Holocaust Handbooks, Volume 51:

Politics of Slave Labor

The Fate of the Jews Deported from Hungary and the Lodz Ghetto in 1944

By: Carlo Mattogno 

Item Properties
Published by:Bargoed: Castle Hill Publishers
ISBN:978-1-59148-325-0
Pages:338
Edition No.:1
Release Date:11/2023
Illustrations:46 b+w
Features:Index, Bibliography

The deportation of more than 400,000 Jews from Hungary to the Auschwitz-Birkenau Camp from mid-May to early July 1944 is said to have been the pinnacle of this camp’s extermination frenzy. It was allegedly followed in August 1944 by the extermination of more than 70,000 Jews deported from the Łódź Ghetto.

For the present book, the author has gathered from vast archival resources all the evidence available on both events.
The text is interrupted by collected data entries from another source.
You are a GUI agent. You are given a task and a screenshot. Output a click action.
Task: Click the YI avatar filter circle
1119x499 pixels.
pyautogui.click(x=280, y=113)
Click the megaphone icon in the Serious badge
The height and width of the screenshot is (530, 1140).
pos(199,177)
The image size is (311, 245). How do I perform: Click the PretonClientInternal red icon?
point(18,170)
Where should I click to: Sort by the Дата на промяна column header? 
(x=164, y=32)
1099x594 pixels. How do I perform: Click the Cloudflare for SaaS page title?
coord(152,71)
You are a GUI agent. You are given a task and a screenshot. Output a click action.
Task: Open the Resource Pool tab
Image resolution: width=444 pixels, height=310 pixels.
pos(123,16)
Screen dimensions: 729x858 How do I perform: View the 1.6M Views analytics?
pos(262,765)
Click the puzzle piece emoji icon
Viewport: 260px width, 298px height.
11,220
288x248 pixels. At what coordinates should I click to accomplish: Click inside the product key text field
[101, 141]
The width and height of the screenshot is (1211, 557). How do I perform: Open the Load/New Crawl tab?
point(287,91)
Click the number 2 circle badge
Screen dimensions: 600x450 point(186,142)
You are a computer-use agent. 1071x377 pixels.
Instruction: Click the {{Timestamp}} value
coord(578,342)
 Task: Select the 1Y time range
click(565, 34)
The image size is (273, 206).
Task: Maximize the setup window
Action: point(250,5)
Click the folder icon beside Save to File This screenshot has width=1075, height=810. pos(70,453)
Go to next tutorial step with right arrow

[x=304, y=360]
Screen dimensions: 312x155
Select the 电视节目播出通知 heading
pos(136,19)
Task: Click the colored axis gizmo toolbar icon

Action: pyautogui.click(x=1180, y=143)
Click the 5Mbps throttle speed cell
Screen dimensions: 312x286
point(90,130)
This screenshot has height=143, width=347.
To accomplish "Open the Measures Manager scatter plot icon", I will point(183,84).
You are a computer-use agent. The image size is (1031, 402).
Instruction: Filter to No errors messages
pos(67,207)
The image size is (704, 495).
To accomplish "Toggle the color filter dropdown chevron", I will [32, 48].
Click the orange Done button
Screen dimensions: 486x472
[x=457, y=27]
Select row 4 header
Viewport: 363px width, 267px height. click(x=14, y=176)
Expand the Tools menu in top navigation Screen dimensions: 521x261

In painstaking research, the author proves almost on a person-by-person level what the fate was of many of the Jews deported from Hungary or the Łódź Ghetto.

In the case of the Jews deported from Hungary, it can be demonstrated that those among them who were deemed fit for forced-labor deployment – some 30% of all deported Jews – were indeed sent to forced-labor assignments throughout territories still under German control at that point in time. For the Łódź Ghetto, available documentation shows that almost all of these Jews were merely relocated, together with their production equipment. The challenge was to move them out of harm’s way of the invading Red Army.

Little documental or reliable anecdotal evidence exists about the fate of those Jews deported from Hungary who were classified as unfit for labor. This concerned mainly children together with their primary caregivers (usually their mothers) as well as the elderly and frail. Testimonies of third-party observers mainly from inside the Auschwitz Camp indicate that these Jews were slaughtered in the alleged homicidal gas chambers.

The claimed magnitude of this slaughter, with ten thousand and more victims every day, is said to have exceeded the Auschwitz crematoria’s capacity. Therefore, the majority of these victims were presumably burned on huge outdoor pyres. However, air photos taken by several reconnaissance missions of Allied air forces refute these claims, showing an entirely peaceful Auschwitz Camp during that time span. Hence, the available evidence points at brutal politics of slave labor rather than mass-murderous genocide.